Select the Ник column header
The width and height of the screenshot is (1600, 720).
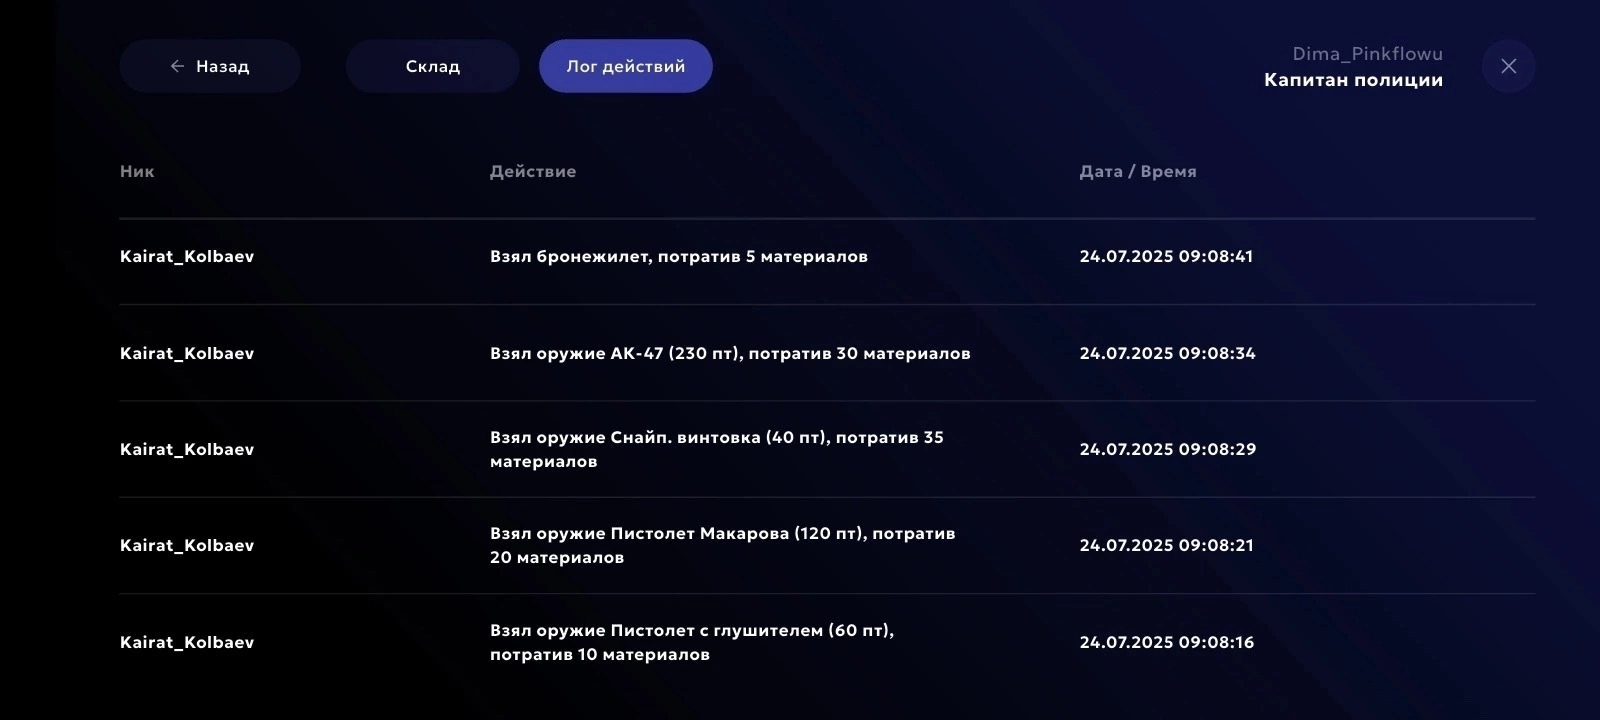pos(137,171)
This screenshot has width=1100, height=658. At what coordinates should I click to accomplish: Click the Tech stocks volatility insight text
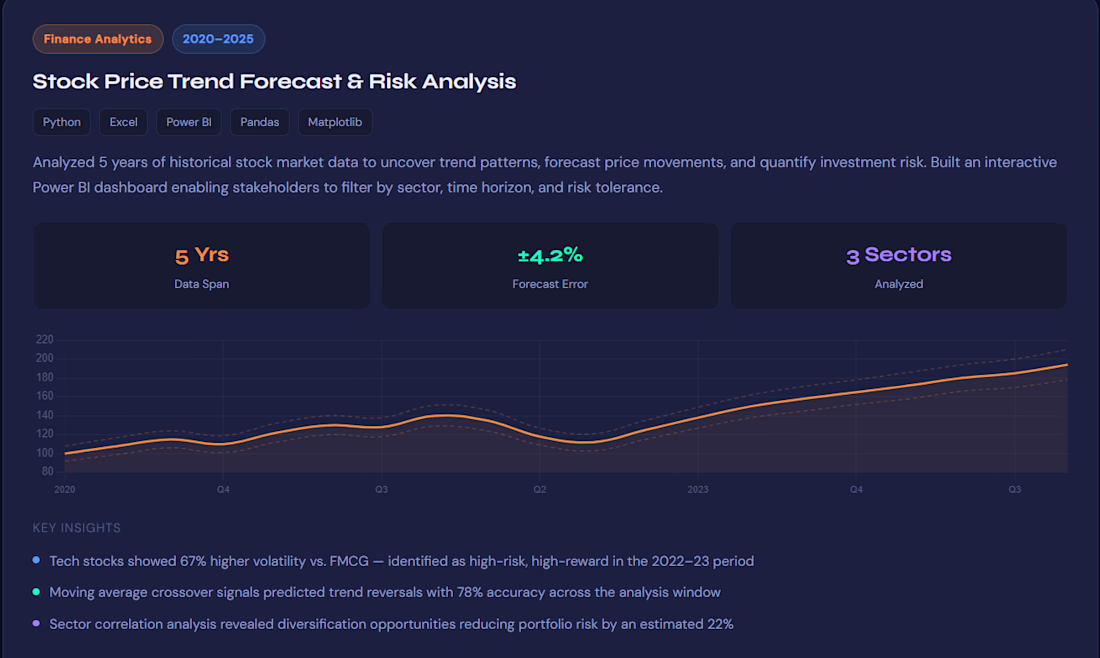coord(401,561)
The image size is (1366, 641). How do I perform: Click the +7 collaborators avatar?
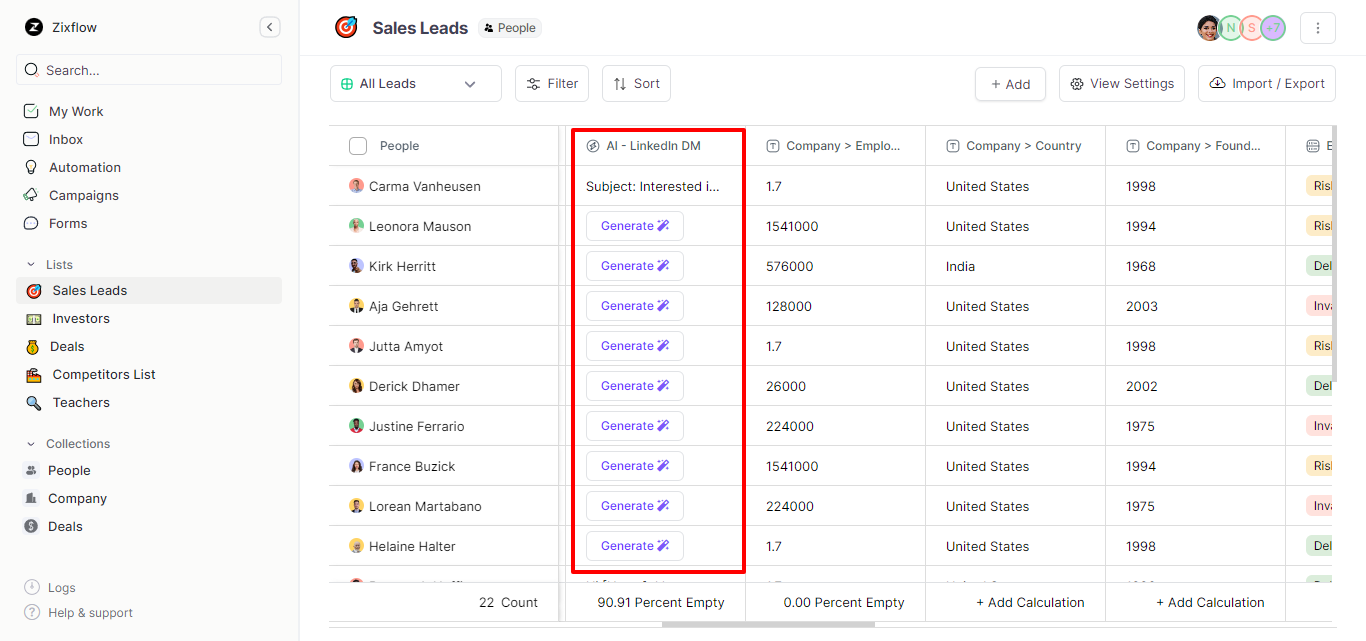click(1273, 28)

→ WRITTEN REQUEST:
Rewrite every entry above with "screenshot" switched to "screen capture", keeping everything else unchanged. Leave out the pictures.

→ RESULT FOR THIS EXERCISE:
Select the Ник column header
The width and height of the screen capture is (1600, 720).
pos(137,171)
This screen capture has width=1100, height=658. At what coordinates should I click to accomplish: Click the Tech stocks volatility insight text
coord(401,561)
The image size is (1366, 641). How do I perform: Click the +7 collaborators avatar?
click(1273, 28)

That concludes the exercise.